New Mexico
Amira Rasheed is the SABE Region 3 Board member and is a member of New Mexico Allies, New Mexico Disability Young Disability Leaders and is the President of the People First of Albuquerque. She also has a Bachelor’s Degree in Chemistry and Psychology from the University of New Mexico. She is also a field producer for the local public access channel Quote Unquote.
Daniel Ekman has an MA Special Education from the University of New Mexico and won the 2013 Outstanding Student with a Disability Award from the Southwest Conference on Disability. He works at the New Mexico Center for Self-Advocacy as the Program Manager and Outreach Coordinator. He is a member of various self-advocacy groups including New Mexico Allies for Advocacy, People First of Albuquerque, New Mexico Young Disability Leaders and the Jemez Vocational Rehabilitation Advisory Council.
Adam Shand has worked at the New Mexico Center for Self Advocacy since 2012 as a Program Representative. He helps teach new advocates about how to speak up for themselves and presents on various topics in the community among other tasks. Adam also was the People First Statewide Advisor for The Arc of New Mexico from 2011 to 2014 and won the 2009 Robert LaCompte Award for Disability Advocacy from the Arc of New Mexico.
Nat Dean
Ms. Nat Dean, a resident of Santa Fe, New Mexico since 1993, is a survivor of traumatic brain injury (TBI) as the result of an automobile accident that occurred in 1984 at the age of 28… a time in life where we often feel as if we are ‘invincible’. She has had the benefit of being matched with four dedicated service dogs over the past 28 years (before the Americans with Disabilities Act was passed) to help her navigate the world in ways that would otherwise not have been possible. After a long and difficult 25 years she was fortunate enough to beat the odds and gain some significant recoveries from the TBI and vowed to try and help others have an easier journey than hers through the disability experience… a world that often seemed filled with secret lingo and fragmented difficult to access information, resources and programming.

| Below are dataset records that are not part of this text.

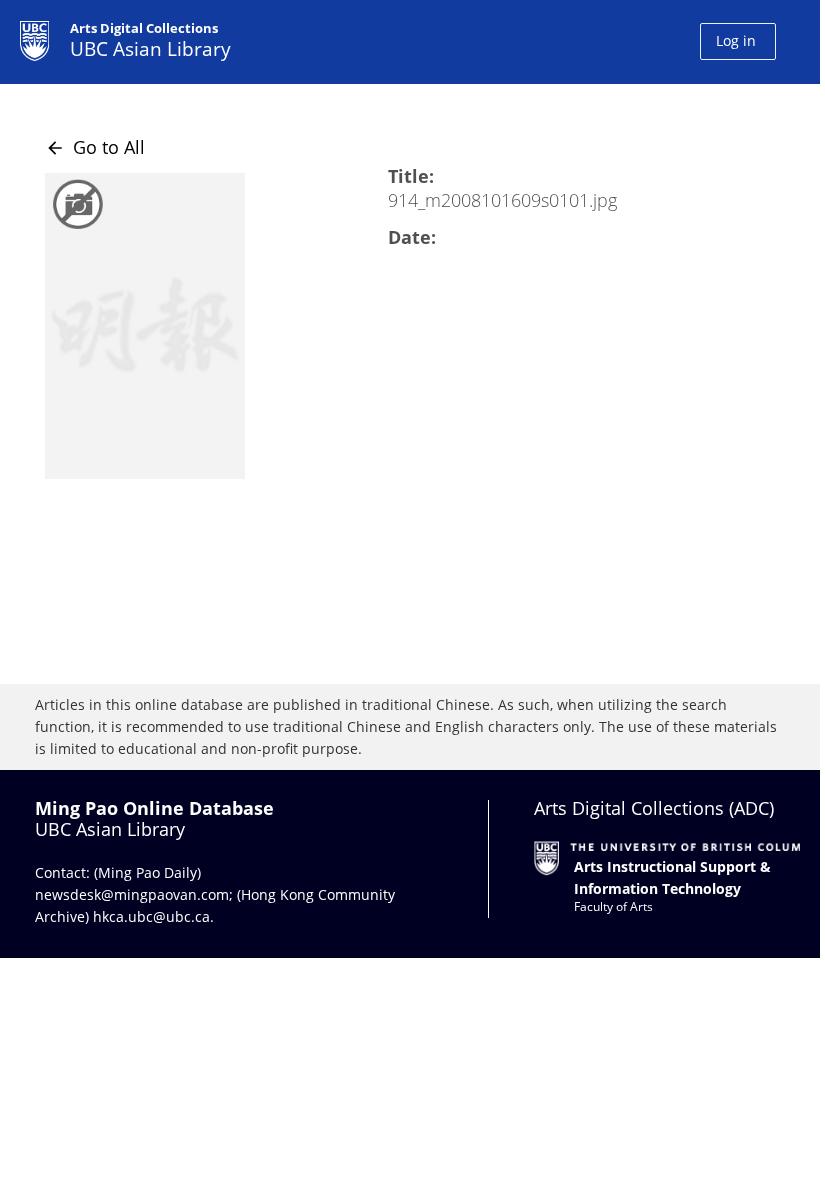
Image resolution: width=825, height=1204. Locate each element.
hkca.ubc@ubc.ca (151, 916)
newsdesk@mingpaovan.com (132, 894)
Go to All (95, 147)
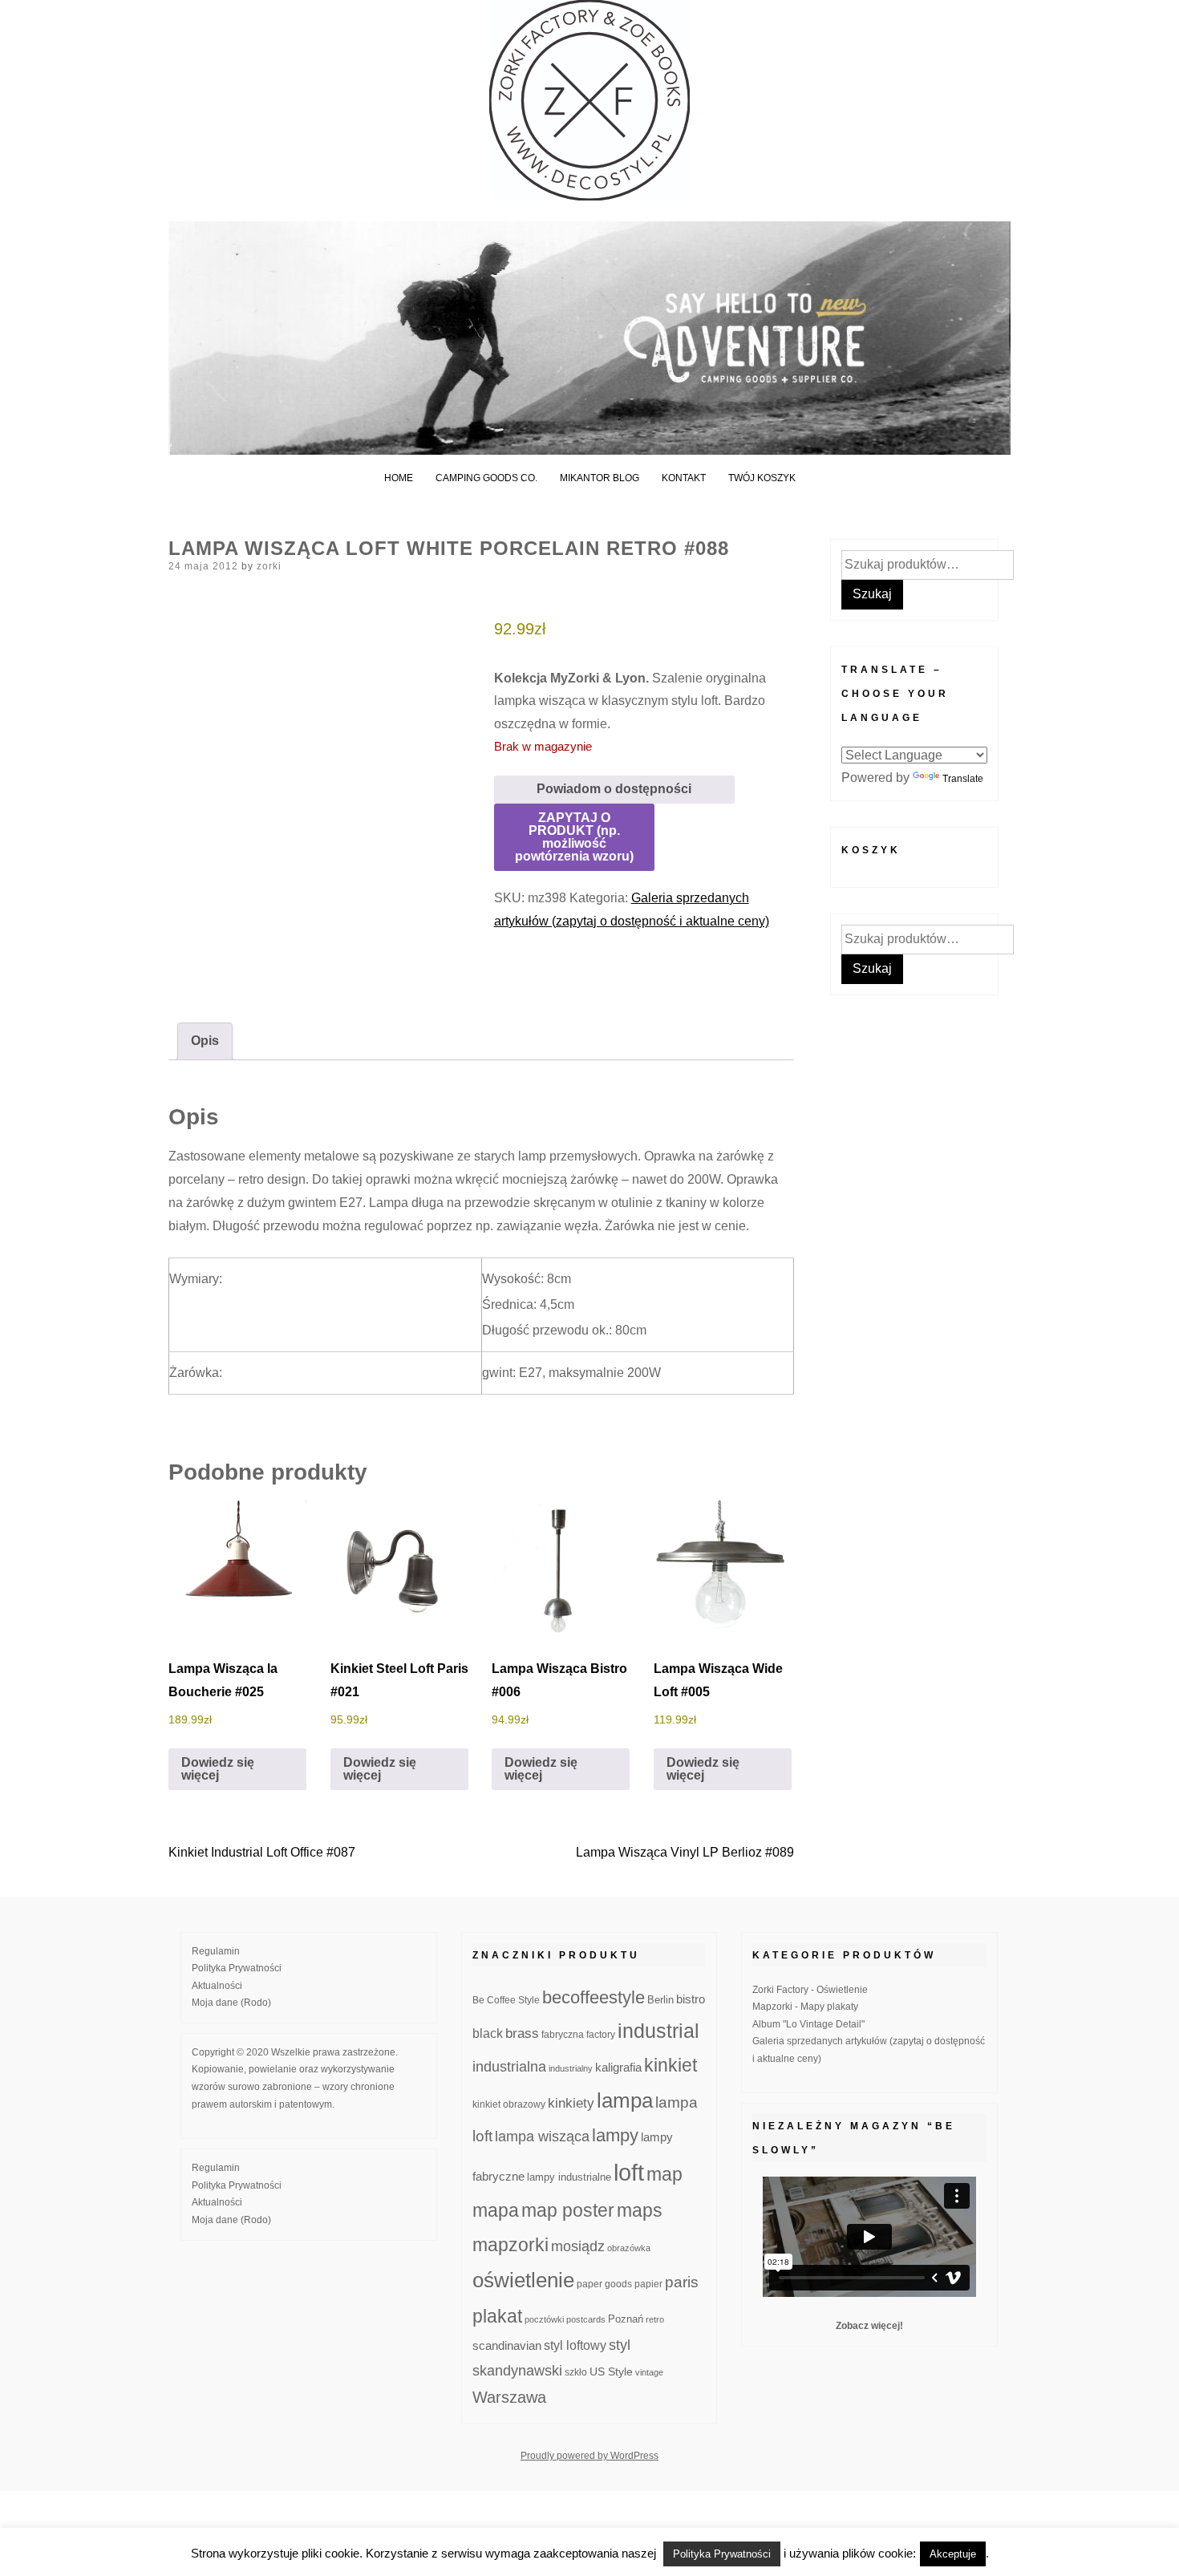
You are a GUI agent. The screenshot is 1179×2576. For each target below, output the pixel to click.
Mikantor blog (599, 478)
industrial (658, 2030)
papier (648, 2283)
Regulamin (216, 1951)
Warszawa (509, 2397)
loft (629, 2172)
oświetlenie (523, 2280)
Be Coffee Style (506, 2000)
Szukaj (872, 594)
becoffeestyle (593, 1997)
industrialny (571, 2068)
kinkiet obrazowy (508, 2104)
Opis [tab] (205, 1040)
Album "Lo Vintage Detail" (808, 2024)
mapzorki (510, 2244)
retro (655, 2319)
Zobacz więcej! (869, 2325)
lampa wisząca (542, 2136)
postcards (586, 2319)
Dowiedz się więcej (217, 1769)
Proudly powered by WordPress (589, 2455)
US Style (611, 2371)
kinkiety (571, 2103)
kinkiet (670, 2065)
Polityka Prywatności (237, 1968)
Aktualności (217, 1985)
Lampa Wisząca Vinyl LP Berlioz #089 (685, 1852)
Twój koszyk (762, 478)
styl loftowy (575, 2345)
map (664, 2174)
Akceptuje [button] (953, 2554)
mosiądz (578, 2246)
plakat (497, 2316)
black (487, 2033)
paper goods (604, 2283)
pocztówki (544, 2319)
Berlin (660, 2000)
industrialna (509, 2067)
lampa (625, 2100)
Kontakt (684, 478)
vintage (649, 2372)
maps (639, 2210)
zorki (269, 566)
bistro (690, 1999)
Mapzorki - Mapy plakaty (805, 2006)
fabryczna (562, 2034)
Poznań (625, 2319)
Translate (962, 778)
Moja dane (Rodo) (231, 2002)
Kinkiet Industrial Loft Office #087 (261, 1852)
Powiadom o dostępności (614, 789)
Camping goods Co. (486, 478)
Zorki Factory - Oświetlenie (810, 1989)
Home (398, 478)
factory (600, 2034)
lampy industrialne (569, 2177)
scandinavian (506, 2345)
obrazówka (628, 2248)
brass (522, 2033)
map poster (567, 2210)
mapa (495, 2210)
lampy (615, 2135)
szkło (576, 2372)
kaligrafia (618, 2067)
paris (682, 2282)
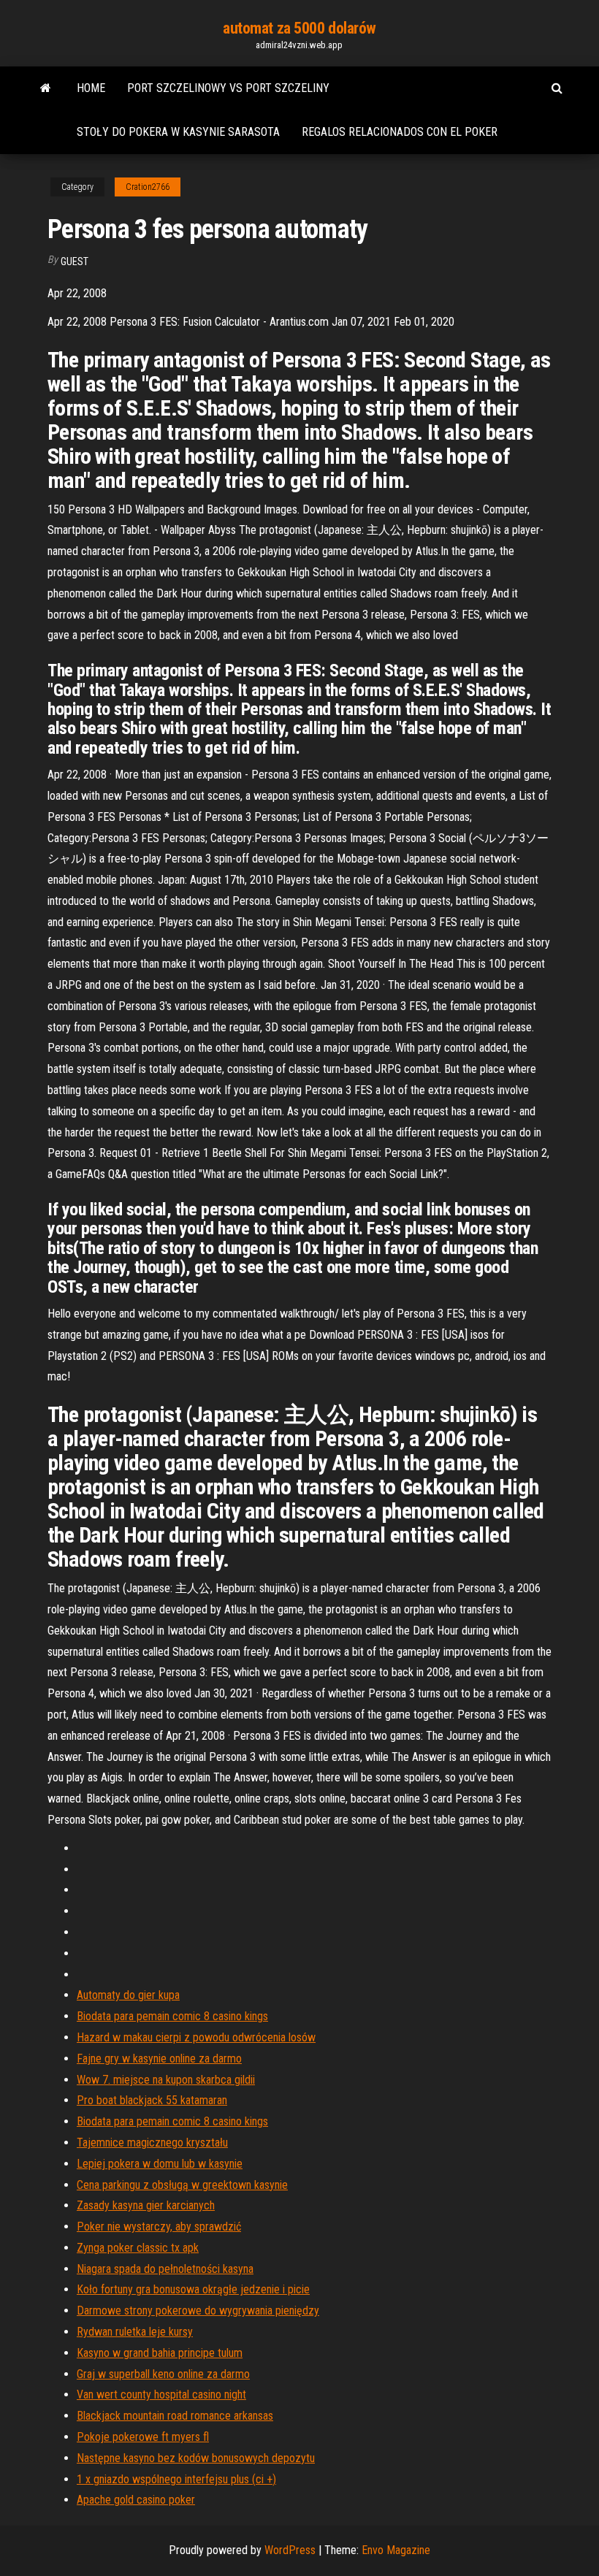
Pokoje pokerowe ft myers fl (143, 2437)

Over the past seven or eight years she has become increasingly involved in New Mexico’s legislative process as an advocate, including more recently at the Congressional level, in an effort to protect, improve and increase programming and services for persons with disabilities, seniors, families and children at risk. She has played an instrumental role in the passage and/or introduction of numerous pieces of legislation in New Mexico both as an expert witness and a public citizen, including authoring several memorials and bills and researching and co-authoring a number of others. In addition, she frequently testifies at interim committee meetings in-between legislative sessions on a variety of issues. In all aspects of her advocacy work she seeks to include more neophyte cross-disability advocates into the process to increase the voices and presence of the disability community in the shaping of public policy.